» About this task
Print every line below. Match each one exactly.

═════ Dataset content ═════

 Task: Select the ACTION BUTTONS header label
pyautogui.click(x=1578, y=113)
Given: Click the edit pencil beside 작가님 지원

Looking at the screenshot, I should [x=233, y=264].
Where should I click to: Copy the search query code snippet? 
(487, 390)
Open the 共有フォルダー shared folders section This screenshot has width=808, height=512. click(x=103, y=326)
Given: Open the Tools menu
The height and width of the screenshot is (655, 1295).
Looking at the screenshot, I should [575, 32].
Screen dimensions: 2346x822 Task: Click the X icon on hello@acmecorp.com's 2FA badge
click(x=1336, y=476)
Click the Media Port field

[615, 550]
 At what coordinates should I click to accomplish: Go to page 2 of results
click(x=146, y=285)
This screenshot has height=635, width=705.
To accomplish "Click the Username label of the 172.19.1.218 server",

═════

» Solution to the exercise
 Task: Select the ACTION BUTTONS header label
pyautogui.click(x=1578, y=113)
Given: Click the edit pencil beside 작가님 지원

Looking at the screenshot, I should [x=233, y=264].
Where should I click to: Copy the search query code snippet? 
(487, 390)
Open the 共有フォルダー shared folders section This screenshot has width=808, height=512. click(x=103, y=326)
Given: Open the Tools menu
The height and width of the screenshot is (655, 1295).
Looking at the screenshot, I should [575, 32].
Screen dimensions: 2346x822 Task: Click the X icon on hello@acmecorp.com's 2FA badge
click(x=1336, y=476)
Click the Media Port field

[615, 550]
 At what coordinates should I click to accomplish: Go to page 2 of results
click(x=146, y=285)
This screenshot has height=635, width=705.
To accomplish "Click the Username label of the 172.19.1.218 server",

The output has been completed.